Use case: I have a script that performs processing on dumps, and I want that data to be updated automatically when a new dump is generated. I'm fine with running a cronjob once a day to check for updates, but as far as I (and @Halfak) know, there is no Good Way to do this currently. He will hopefully elaborate with his thoughts on this.

note from Dan: triaging High because this is blocking the multimedia team in the near future.

Event Timeline

MarkTraceur raised the priority of this task from to Needs Triage.
MarkTraceur updated the task description. (Show Details)
MarkTraceur added subscribers: MarkTraceur, Halfak.
Milimetric updated the task description. (Show Details)
Milimetric set Security to None.
Milimetric lowered the priority of this task from High to Medium.Feb 18 2016, 6:17 PM
Milimetric moved this task from Incoming to Event Platform on the Analytics board.

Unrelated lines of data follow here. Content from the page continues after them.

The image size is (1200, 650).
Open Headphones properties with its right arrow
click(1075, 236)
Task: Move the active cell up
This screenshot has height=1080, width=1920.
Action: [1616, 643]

A new dump for any project, or for a specific one, or... ?

Pinging again since it's been many months with no input.

Hey! So, usually I want to know when a specific project gets a new dump. E.g. I want to process the "pages-meta-history" dump for enwiki, frwiki or ruwiki as soon as it is available in bz2 format.

My apologies for the long delay in answering, I didn't see that you'd replied.

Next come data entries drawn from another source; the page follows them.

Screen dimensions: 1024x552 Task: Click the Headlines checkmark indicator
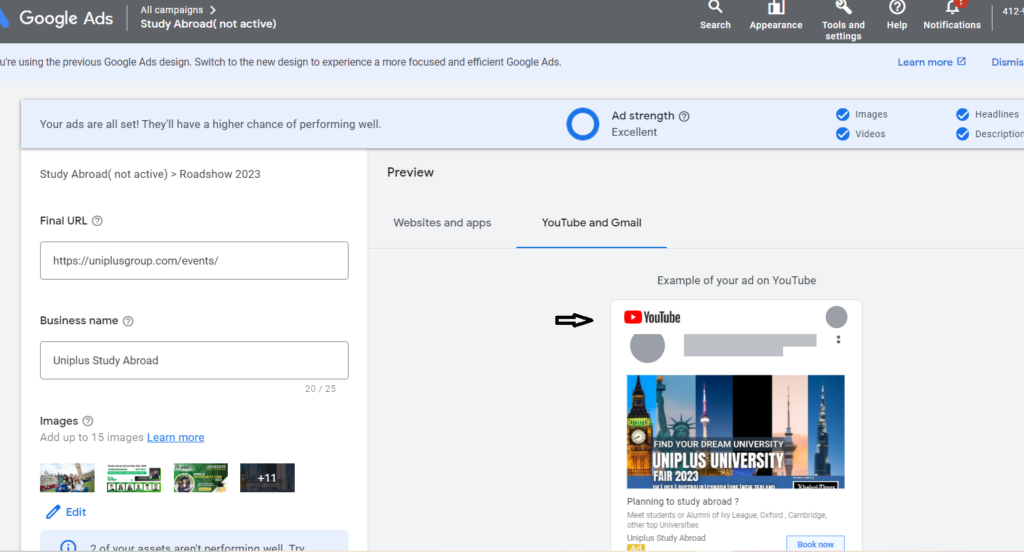point(962,115)
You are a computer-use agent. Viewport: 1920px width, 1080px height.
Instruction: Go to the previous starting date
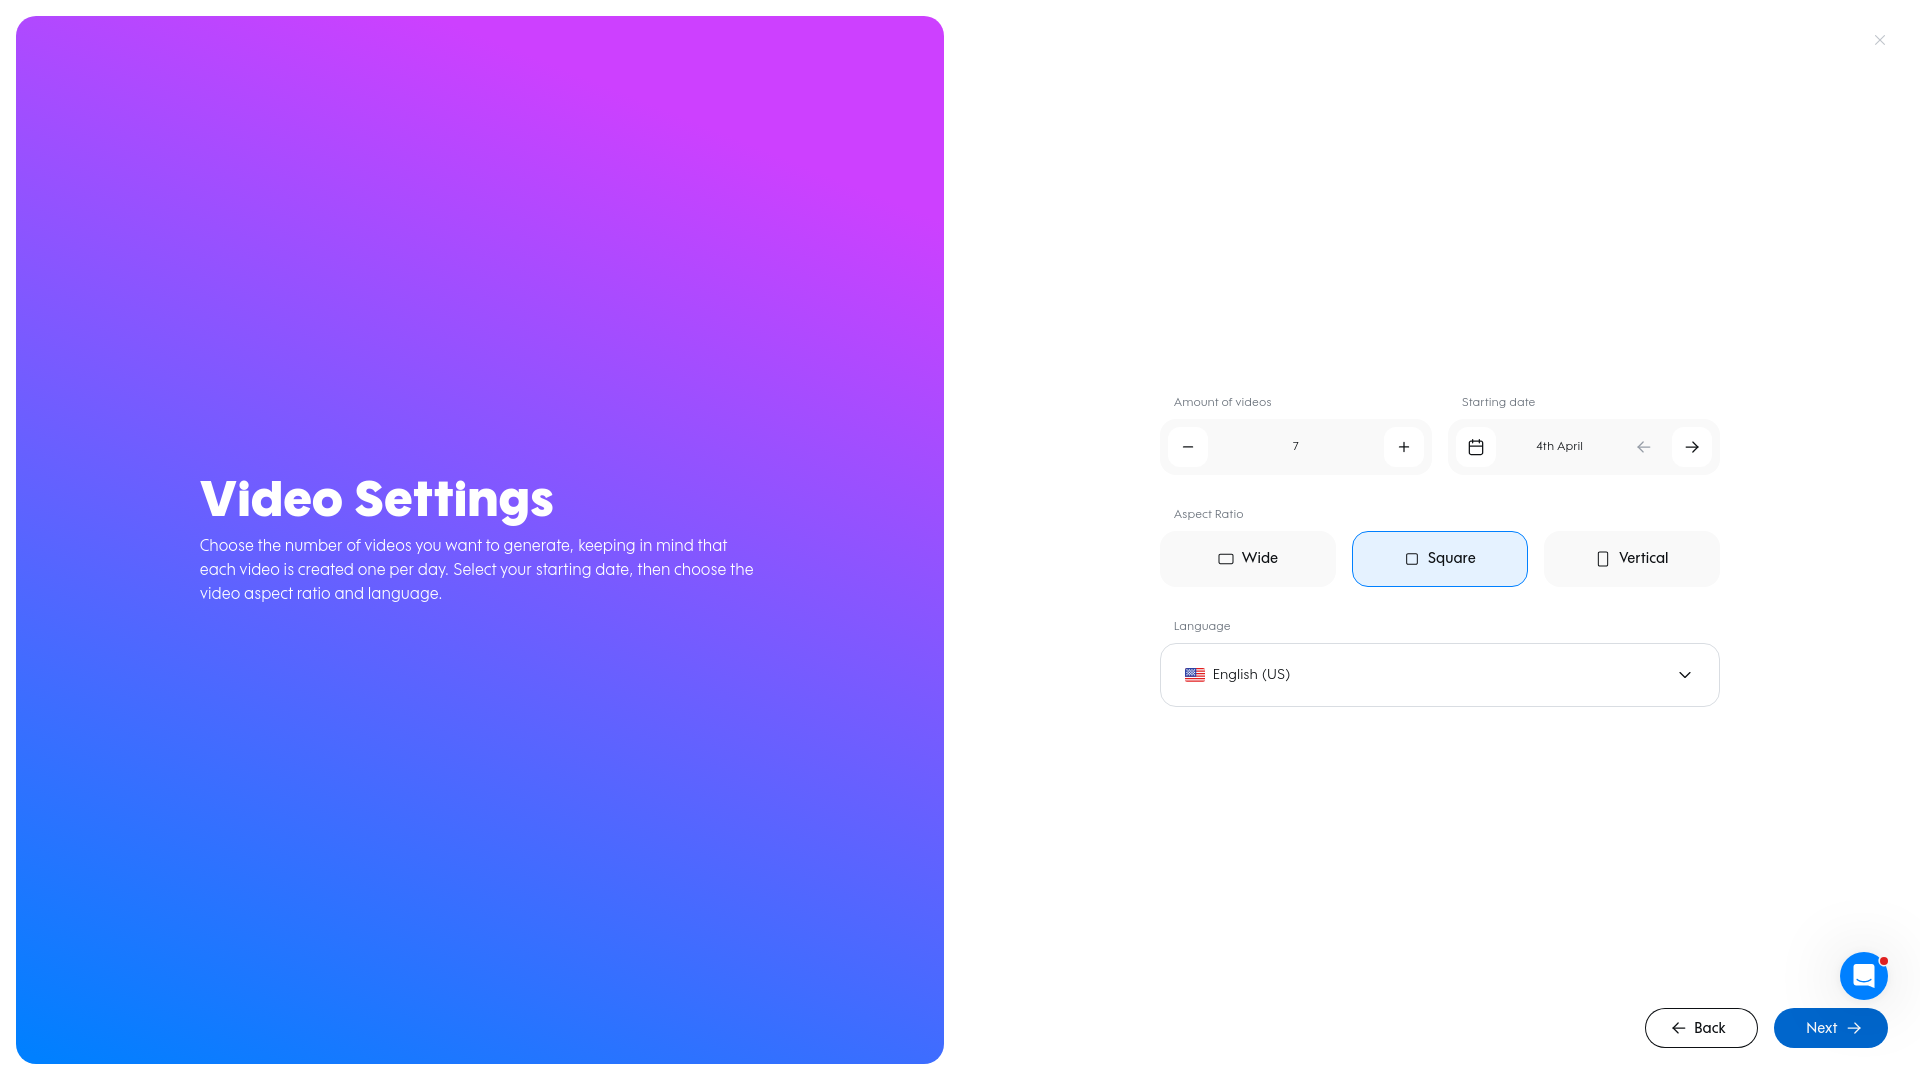(1643, 447)
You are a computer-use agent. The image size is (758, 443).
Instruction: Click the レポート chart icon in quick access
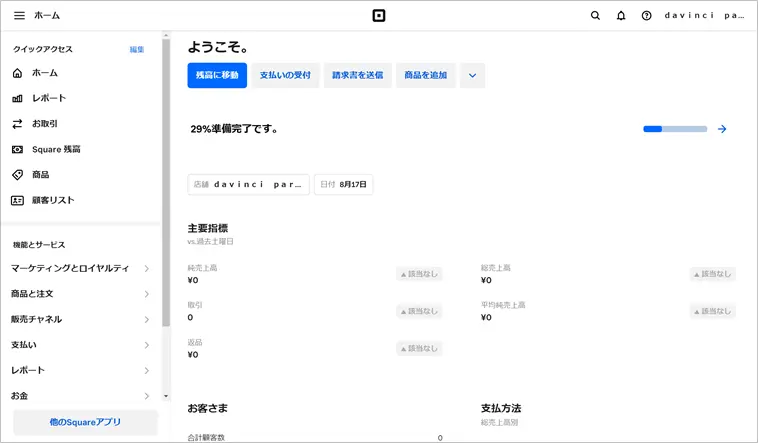[x=17, y=98]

You can check a json file for the run date for the wiki in question: dumpstatus.json E.g. for enqiki 20170401, you would grab https://dumps.wikimedia.org/enwiki/20170401/dumpstatus.json If the file does not yet exist, that's a good indication that your files are not ready :-D However, it lists each step, whether the run for that step is complete, and a list of files, giving sha1/md5 sums and the url (relative to the docroot) of each file if available

This is a relatively new service, so do let me know if you run into any problems.

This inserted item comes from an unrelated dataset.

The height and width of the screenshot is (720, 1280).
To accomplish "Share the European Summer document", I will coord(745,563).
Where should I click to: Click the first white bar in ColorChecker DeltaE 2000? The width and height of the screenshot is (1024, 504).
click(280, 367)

Getting that file presumes I know the date of the dump ahead of time. I could a request for all future dates between the last dump and the current date until I find a file. But that seems messy. I guess I'm imagining something at the base of a directory that would report on the status of all dumps. E.g. at https://dumps.wikimedia.org/dumpstatus/2017041.json and that would have a record for all dumps.

Actually, now that I think of it, you could probably keep the same format for the json file and have
https://dumps.wikimedia.org/dumpstatus/2017041/enwiki.json

The presence of a new date-folder in /dumpstatus/ would signify that new dumps are inprogress/available for that date and then I could read the individual files (e.g. enwiki.json) for the wikis I care about.

Well.... there is also the aggregate file at the docroot: https://dumps.wikimedia.org/index.json which aggregates the json status info for the latest run for all wikis. Does that cover your needs?

Hmm.. It might work just fine. It seems like 9MB is a lot, but then again, this is on dumps.wikimedia.org, so 9MB isn't really that big. :)

ArielGlenn claimed this task.

OK, I'ma gonna close this then. If it turns out you want extra features, we can have a new ticket for that.